Pennylane integration¶

Status: Placeholder — to be developed. Last reviewed: — Reference structural sibling: guidelines/i18n/translation-rules.md (rule + workflow style — connector-specific operational rules).

Scope (when this guideline lands)¶

Pennylane (French cloud accounting) sync: dual access model (Redshift Data Sharing + REST API v2), per-company tokens, cursor pagination, PDF download with fresh-URL handling, incremental ETL with checkpointing, hash-based integrity validation. How apps/pennylane_sync/ is wired and when to use which access path.

Out of scope (cross-refs)¶

Shared connector contract → guidelines/integrations/overview.md (placeholder).
Celery task shape → guidelines/celery/task-conventions.md (placeholder).
Finance domain model (GL, journal entries, reconciliation) → apps/finance/ and docs/finance-roadmap.md (reference).
PII / financial data redaction in logs → guidelines/security/pii-and-logging.md (placeholder).

Sources to mine when writing this¶

apps/pennylane_sync/ — current implementation (clients, tasks, models for sync state).
The reusable bundle (originally temp/pennylane_reusable/ — verify current location). Extracted from the penlane_tst prototype, contains the dual-backend abstraction and ETL patterns.
roadmap/done/meta-finance-captable-planning-session.md — context on what was extracted from penlane_tst and why.
roadmap/done/finance-captable-planning-2026-04-12.md (or similar) — earlier planning that set the dual-backend approach.

Starter hard rules to investigate¶

Per-company tokens, never a shared "master" token. Tokens scoped to one Pennylane company at a time.
Cursor pagination required for any list endpoint — never trust offset-based.
Fresh URL on PDF download — Pennylane PDF URLs expire; refetch the URL right before download, don't cache.
Incremental ETL with checkpoint — store last-sync timestamp per company; resume on partial failure.
Hash-based integrity validation — every batch carries a hash; mismatch triggers re-fetch.

Decision points to settle¶

Redshift vs REST API v2: when to use which? Redshift for bulk historical, API v2 for incremental? Document the cutover.
Checkpoint frequency: per-batch? per-page? per-company?

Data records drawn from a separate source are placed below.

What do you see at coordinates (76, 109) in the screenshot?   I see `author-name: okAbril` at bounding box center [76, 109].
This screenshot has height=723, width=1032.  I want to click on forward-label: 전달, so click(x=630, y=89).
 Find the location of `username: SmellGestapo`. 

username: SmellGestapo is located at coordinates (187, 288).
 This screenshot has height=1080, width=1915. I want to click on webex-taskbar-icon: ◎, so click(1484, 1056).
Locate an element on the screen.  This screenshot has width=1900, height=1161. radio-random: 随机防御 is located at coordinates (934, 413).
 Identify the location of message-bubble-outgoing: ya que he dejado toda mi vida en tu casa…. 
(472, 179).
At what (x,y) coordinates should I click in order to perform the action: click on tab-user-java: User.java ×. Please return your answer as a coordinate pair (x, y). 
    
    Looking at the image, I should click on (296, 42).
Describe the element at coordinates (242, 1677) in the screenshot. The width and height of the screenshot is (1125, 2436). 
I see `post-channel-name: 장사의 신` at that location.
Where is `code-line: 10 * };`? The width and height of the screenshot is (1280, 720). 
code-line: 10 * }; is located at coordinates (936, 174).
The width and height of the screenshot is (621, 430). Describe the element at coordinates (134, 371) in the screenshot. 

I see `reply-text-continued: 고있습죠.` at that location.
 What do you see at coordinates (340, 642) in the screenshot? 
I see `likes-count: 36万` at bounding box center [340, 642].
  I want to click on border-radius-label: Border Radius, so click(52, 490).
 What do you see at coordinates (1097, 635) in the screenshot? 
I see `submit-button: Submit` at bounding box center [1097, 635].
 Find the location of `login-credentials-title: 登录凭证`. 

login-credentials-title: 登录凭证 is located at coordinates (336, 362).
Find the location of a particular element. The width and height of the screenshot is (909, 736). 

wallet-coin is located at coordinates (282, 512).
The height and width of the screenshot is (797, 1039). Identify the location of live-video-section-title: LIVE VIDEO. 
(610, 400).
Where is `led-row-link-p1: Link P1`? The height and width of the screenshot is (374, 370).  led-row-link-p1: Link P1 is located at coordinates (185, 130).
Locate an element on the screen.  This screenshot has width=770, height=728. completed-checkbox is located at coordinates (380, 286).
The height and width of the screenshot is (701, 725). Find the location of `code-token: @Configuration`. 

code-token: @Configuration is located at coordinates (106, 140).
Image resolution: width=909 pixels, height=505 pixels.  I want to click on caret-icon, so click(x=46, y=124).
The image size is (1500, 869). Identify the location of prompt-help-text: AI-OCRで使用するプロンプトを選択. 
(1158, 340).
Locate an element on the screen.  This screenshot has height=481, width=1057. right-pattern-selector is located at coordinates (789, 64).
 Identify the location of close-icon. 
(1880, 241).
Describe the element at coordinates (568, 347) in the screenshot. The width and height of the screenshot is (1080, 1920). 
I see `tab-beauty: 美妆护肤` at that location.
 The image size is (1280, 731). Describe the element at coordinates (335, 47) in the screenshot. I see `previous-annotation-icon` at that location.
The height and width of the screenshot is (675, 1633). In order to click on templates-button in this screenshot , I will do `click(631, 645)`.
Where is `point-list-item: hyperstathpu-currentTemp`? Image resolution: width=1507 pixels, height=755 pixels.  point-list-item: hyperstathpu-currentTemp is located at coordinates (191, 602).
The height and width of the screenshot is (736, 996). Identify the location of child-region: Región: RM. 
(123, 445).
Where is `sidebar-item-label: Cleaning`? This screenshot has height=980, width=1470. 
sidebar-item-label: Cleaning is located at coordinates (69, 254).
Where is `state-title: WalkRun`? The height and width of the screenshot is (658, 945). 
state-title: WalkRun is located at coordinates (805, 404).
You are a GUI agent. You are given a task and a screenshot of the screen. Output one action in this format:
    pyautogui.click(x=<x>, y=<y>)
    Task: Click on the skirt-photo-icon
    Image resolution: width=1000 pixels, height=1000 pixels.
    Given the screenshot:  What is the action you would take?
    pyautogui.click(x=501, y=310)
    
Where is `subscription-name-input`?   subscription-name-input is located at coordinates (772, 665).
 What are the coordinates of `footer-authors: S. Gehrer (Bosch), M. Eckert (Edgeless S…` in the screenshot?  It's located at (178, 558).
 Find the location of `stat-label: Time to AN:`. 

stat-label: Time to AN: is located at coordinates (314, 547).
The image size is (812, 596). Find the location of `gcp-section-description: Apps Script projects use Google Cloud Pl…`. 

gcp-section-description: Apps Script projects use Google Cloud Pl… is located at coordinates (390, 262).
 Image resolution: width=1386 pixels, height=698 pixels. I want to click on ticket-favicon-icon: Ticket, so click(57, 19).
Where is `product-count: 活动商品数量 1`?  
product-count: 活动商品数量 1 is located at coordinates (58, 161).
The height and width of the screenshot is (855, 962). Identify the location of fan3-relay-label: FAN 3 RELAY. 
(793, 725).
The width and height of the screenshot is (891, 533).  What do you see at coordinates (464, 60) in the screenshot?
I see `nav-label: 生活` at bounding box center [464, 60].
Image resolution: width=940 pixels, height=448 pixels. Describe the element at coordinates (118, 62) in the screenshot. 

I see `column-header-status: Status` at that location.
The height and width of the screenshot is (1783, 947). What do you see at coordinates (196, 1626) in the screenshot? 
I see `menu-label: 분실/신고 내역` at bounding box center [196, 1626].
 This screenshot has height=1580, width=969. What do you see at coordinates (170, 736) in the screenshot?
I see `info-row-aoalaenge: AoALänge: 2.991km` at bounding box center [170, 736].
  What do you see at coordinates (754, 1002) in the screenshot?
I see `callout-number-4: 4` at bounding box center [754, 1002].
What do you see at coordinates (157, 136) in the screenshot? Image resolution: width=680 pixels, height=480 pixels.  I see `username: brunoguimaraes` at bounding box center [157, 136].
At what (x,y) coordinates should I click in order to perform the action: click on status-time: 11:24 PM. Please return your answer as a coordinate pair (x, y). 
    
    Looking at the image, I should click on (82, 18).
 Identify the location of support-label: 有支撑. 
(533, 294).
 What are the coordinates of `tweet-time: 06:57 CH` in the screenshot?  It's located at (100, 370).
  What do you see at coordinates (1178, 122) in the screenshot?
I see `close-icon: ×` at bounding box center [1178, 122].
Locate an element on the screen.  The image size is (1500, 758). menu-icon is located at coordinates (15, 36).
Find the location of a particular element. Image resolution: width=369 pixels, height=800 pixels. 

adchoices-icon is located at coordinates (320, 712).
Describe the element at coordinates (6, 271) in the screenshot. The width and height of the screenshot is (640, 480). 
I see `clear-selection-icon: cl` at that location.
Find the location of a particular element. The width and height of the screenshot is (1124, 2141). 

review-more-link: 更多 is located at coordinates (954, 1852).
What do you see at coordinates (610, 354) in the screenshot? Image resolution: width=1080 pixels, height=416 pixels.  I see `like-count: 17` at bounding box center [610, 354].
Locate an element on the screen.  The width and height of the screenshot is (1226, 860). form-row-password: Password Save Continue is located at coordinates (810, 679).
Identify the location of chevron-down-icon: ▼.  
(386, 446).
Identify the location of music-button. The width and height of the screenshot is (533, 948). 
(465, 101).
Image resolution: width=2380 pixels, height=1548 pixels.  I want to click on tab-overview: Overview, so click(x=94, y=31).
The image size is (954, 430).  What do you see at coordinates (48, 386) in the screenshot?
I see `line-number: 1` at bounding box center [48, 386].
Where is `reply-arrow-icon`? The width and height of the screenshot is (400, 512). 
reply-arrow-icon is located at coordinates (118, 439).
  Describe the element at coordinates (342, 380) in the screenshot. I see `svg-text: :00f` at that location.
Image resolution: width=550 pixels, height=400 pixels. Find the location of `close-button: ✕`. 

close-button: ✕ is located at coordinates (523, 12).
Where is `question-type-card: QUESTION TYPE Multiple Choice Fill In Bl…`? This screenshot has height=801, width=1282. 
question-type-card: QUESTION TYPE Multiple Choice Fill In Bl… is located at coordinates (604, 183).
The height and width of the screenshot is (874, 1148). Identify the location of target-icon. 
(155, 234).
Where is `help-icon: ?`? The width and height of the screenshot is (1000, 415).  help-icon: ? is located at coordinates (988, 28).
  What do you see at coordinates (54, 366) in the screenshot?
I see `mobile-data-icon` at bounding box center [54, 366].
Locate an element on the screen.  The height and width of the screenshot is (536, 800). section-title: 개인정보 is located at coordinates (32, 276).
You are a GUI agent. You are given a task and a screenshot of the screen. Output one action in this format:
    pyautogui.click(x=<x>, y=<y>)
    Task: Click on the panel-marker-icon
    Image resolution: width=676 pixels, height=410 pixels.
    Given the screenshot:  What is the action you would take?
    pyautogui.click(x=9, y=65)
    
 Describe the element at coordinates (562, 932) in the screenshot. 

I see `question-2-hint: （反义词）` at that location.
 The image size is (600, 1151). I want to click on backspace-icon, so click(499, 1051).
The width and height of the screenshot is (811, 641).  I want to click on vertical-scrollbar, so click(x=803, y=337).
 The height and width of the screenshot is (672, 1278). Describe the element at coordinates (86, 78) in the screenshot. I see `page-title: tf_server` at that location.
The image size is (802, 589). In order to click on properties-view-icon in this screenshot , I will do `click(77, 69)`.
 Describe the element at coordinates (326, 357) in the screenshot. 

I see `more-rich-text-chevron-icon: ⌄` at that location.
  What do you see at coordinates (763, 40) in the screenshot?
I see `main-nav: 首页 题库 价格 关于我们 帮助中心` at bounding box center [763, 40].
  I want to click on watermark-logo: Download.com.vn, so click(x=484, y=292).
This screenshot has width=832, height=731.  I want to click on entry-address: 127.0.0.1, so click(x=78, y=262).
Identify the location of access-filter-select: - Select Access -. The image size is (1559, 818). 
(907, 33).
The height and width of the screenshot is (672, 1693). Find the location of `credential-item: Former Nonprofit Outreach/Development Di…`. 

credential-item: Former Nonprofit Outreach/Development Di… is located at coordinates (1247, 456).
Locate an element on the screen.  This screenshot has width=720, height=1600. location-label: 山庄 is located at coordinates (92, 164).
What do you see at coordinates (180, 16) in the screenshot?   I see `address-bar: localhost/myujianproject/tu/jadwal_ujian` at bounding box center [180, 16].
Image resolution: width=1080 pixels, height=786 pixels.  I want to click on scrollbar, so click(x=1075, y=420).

Storage vs replay-cost tradeoff.
Hash validation failure: retry-from-scratch vs alert + manual intervention?
Token rotation policy: how often, who triggers it, how is the new token deployed without downtime?

Known deviations to look for during writing¶

Pennylane API calls without per-company token scoping.
Cached PDF URLs that 404 on download (URL expired).
Sync resuming from "beginning of time" because no checkpoint.
Financial data logged in clear (PII / regulatory risk).

If found, file as roadmap/backlog/integrations-pennylane-drift-2026-MM.md.